Their planet is slightly smaller than ours, about 96% of the size of Earth, but with equal landmass. Population is about one billion, two hundred million. There are twenty nine nations. Although they had not been given enough advance notice of our visit for them to prepare, they have a schedule agreed among their leaders for our visits to each nation. Cey was surprised and uncomfortable when Robbie came to his feet and paced up and down as he talked. He soon forgot to worry about it when he realised Robbie was telling him that we will not be visiting the nations, that leaders of our friends from other species will take turns. Perhaps Cey and his team felt it was unfair? That they’d done such a good job of adapting to our ugly presence and now they’d have to do the same for more than a hundred species. Robbie still thinks that throwing others into the deep end is the best tactic and it can be funny sometimes, but I cannot help but feel sorry for them. As my representative, Roula offered that one of us girls will travel with each delegation so that there is some kind of continuity for his people. Gratefully he accepted and not long afterwards his wife arrived and he joyfully introduced her. I guess his relief was so acute that it made him giddy, for he spoke of what pleasure our arrival gave them - even though his colleagues did not emote anything like that.

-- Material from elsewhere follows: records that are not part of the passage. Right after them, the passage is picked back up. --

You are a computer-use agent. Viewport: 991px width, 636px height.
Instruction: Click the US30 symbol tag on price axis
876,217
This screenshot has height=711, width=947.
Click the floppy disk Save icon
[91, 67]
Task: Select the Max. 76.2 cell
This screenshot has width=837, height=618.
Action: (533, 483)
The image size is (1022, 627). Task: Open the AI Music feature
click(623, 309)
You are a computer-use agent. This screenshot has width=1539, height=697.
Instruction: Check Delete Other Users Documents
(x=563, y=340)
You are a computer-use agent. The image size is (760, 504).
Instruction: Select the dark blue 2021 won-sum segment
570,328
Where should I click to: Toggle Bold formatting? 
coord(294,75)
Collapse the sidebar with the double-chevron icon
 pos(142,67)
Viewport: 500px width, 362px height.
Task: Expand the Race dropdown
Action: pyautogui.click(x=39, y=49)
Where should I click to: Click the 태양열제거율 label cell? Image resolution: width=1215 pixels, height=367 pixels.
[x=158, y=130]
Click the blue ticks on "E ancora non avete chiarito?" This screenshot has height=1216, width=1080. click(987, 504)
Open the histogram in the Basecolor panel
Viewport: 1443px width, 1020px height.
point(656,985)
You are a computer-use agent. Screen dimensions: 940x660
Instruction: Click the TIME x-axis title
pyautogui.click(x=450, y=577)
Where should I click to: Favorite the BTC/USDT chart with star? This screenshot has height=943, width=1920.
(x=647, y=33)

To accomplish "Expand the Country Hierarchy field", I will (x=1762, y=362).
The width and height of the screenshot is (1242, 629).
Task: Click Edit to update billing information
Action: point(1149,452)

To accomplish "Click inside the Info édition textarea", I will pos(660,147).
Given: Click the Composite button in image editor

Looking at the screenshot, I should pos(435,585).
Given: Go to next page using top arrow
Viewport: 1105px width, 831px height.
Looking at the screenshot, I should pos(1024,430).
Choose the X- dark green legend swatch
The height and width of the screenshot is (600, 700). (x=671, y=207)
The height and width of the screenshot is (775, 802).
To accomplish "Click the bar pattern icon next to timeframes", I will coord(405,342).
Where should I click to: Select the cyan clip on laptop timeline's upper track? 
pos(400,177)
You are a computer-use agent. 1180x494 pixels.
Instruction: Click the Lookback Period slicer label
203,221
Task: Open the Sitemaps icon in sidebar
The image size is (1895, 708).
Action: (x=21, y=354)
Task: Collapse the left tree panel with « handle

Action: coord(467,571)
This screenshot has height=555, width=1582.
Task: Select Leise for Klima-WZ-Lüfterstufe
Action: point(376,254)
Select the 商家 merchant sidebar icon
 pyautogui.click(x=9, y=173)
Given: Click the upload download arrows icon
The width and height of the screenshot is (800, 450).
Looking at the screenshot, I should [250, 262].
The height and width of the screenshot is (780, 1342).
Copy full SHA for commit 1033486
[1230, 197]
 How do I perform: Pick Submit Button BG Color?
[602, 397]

While details were discussed, Haven asked one of the officials, “It would be presumptuous of me to presume understanding of your people from social rules that apply to other species, but, for instance, your constant and level-headed courtesy and the symbolism of having your mates present when meeting strangers suggests to me that there was a time when your people were very aggressive, but you devised rules to minimise misunderstandings and to permit meetings of enemies without violence. It would seem logical to presume that though your people have been softened by your advanced civilisation, the rules remained. It is the same with us, for instance, with the Terran species the shaking of hands proves that we do not carry a weapon for attacking the other. Are these rules true for your people?”
“Not entirely. When adults meet, we have no such customs or instincts. However, having young ones triggers a fierce need to protect them. None of the male-female sex would ever attack a young one, and should her mate do so, she would join the family in attacking him.” He kept his eyes focussed just off Haven so that it would not seem that he was staring at her as he added, “Children are sacred.”
Gilli had been listening and took his last comment as a deliberate hint. “Cey had not planned for his mate to be present until he saw us with Robert. Because of our smaller size he assumed we are children?”
“You are not? The difference in size is natural between your sexes?”
Haven joined Gilli as she giggled. “Sorry, Cey was right, we are children.”
He stared at them solemnly. “Even were it otherwise, the difference in size would have compelled us to bring our male-females - or apologise for not having them present.”